If specified, the operator’s outputs residing in GPU or page-locked host memory will be preallocated to accommodate a batch of samples of this size.
dont_use_mmap¶ (bool, optional, default = False) –
If set to True, the Loader will use plain file I/O instead of trying to map the file in memory.

Mapping provides a small performance benefit when accessing a local file system, but most network file systems, do not provide optimum performance.
enable_frame_num¶ (str, optional, default = ‘none’) –
Determines what frame number information is returned as an additional output.
- "none" or False (default): No frame number output.
- "scalar" or True: Returns the index of the first frame in the decoded sequence, shape (1,).
- "sequence": Returns the frame index of each decoded frame, shape (F,). For padded frames (e.g. when using pad_mode='constant'), the index is -1.
enable_timestamps¶ (bool, optional, default = False) – If set, returns the timestamp of the frames in the decoded sequence as an additional output.
file_list¶ (str, optional, default = ‘’) –
Path to the file with a list of file label [start [end]] values.

start and end are optional and can be used to specify the start and end of the video to load. The values can be interpreted differently depending on the file_list_format.

This option is mutually exclusive with filenames and file_root.
file_list_format¶ (str, optional, default = ‘timestamps’) –
How to interpret start/end values in file_list:
- frames: Use exact frame numbers (0-based).

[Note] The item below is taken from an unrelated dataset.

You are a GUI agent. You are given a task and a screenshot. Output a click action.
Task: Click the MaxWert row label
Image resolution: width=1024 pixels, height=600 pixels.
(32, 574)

Negative values count from end.
- timestamps: Use timestamps in seconds.
Default: timestamps.
file_list_include_end¶ (bool, optional, default = True) – If true, include the end frame in the range. Default: true
file_list_rounding¶ (str, optional, default = ‘start_down_end_up’) –
How to handle non-exact frame matches:
- start_down_end_up (default): Round start down and end up
- start_up_end_down: Round start up and end down
- all_up: Round both up
- all_down: Round both down
file_root¶ (str, optional, default = ‘’) –
Path to a directory that contains the data files.

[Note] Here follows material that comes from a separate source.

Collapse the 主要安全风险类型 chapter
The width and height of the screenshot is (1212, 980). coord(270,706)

This option is mutually exclusive with filenames and file_list.
filenames¶ (str or list of str, optional, default = []) –
Absolute paths to the video files to load.

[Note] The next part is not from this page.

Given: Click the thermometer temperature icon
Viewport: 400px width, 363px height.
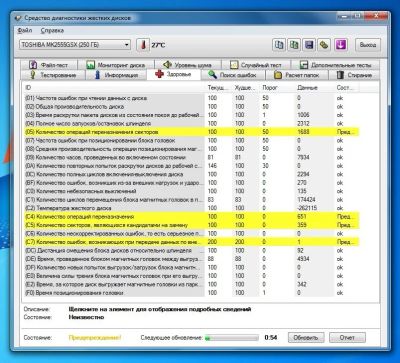Looking at the screenshot, I should [143, 45].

This option is mutually exclusive with file_root and file_list.
fill_value¶ (int or list of int, optional, default = [0]) –
Value(s) used to pad missing frames when pad_mode='constant'’.

Each value must be in range [0, 255]. If a single value is provided, it will be used for all channels. Otherwise, the number of values must match the number of channels in the video.
image_type¶ (nvidia.dali.types.DALIImageType, optional, default = DALIImageType.RGB) – The color space of the output frames (RGB or YCbCr).
initial_fill¶ (int, optional, default = 1024) –
Size of the buffer that is used for shuffling.

If random_shuffle is False, this parameter is ignored.
labels¶ (int or list of int, optional) – Labels associated with the files listed in filenames argument. If not provided, no labels will be yielded.
lazy_init¶ (bool, optional, default = False) – Parse and prepare the dataset metadata only during the first run instead of in the constructor.
num_shards¶ (int, optional, default = 1) –
Partitions the data into the specified number of parts (shards).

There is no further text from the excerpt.